* Task to carry out *
Your job is to return every line in the data holding the string "House".

* Information given *
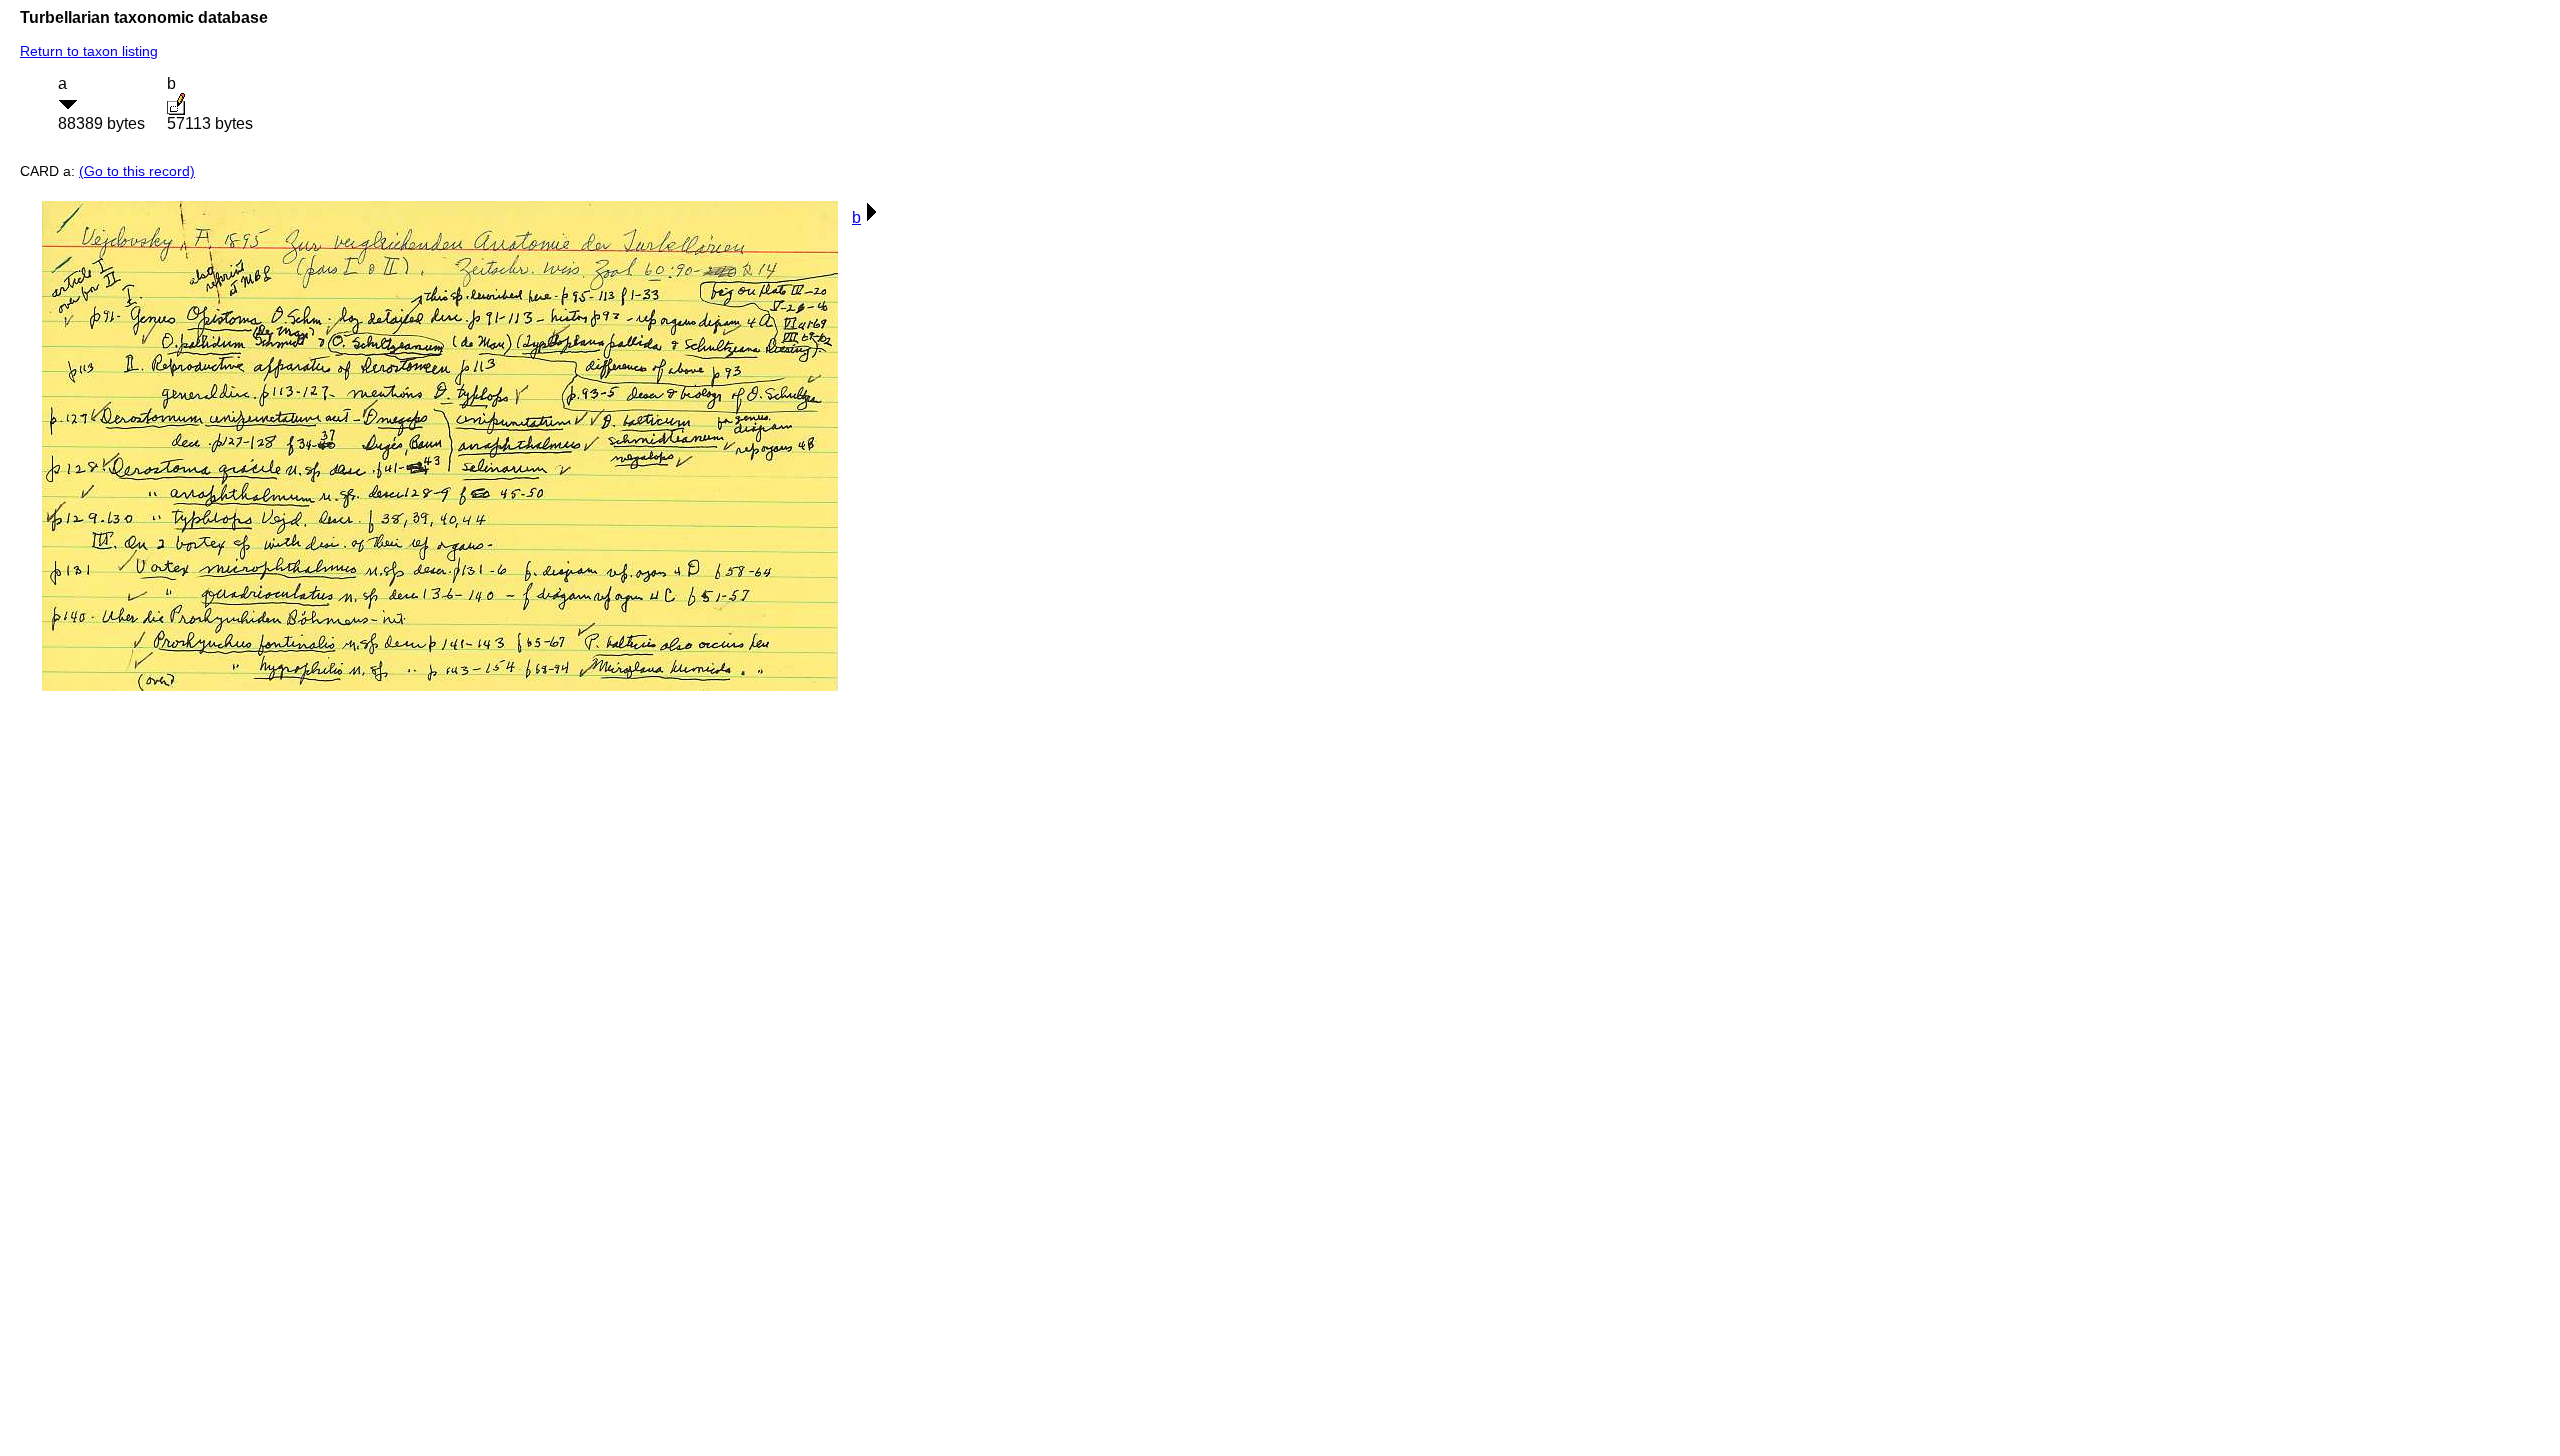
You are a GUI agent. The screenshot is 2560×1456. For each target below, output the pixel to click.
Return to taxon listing (89, 51)
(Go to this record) (137, 171)
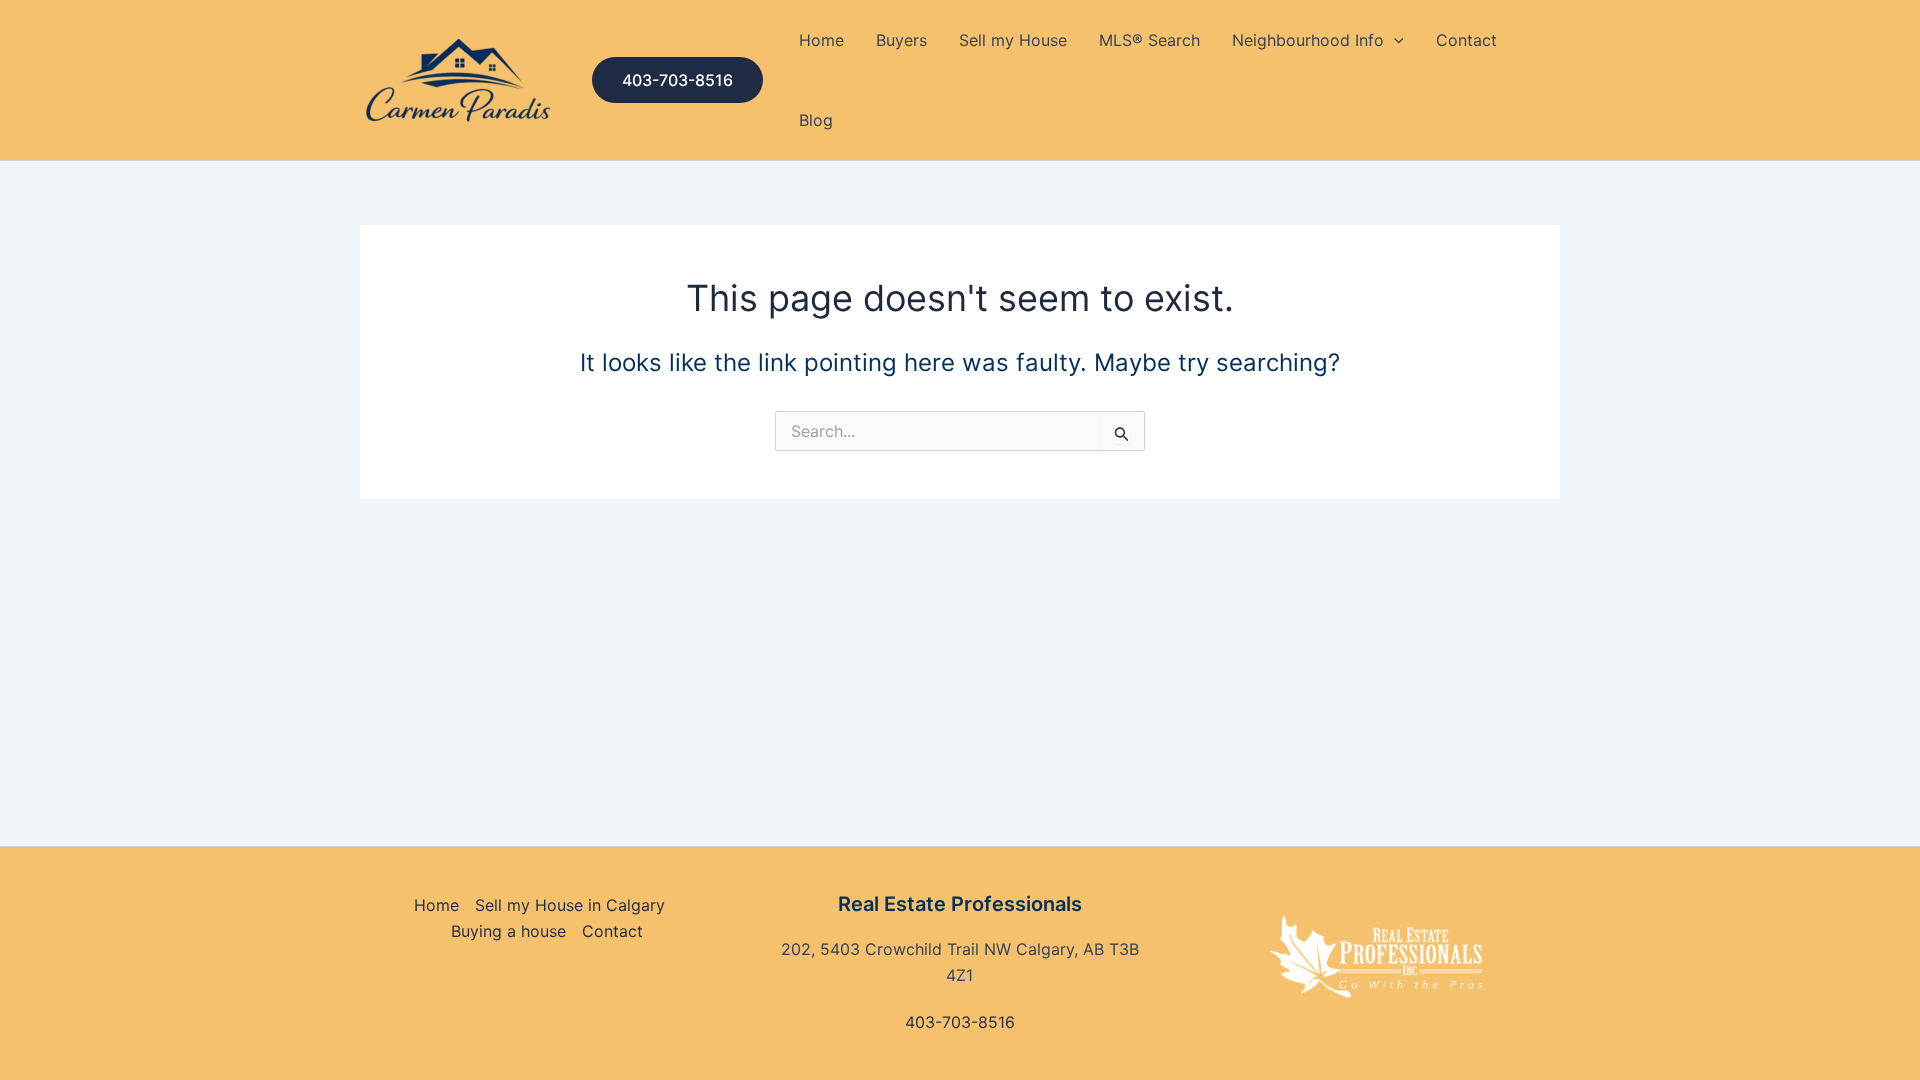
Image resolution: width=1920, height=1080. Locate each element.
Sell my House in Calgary (570, 905)
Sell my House (1013, 40)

* Exercise result *
Sell my House in Calgary (570, 905)
Sell my House (1013, 40)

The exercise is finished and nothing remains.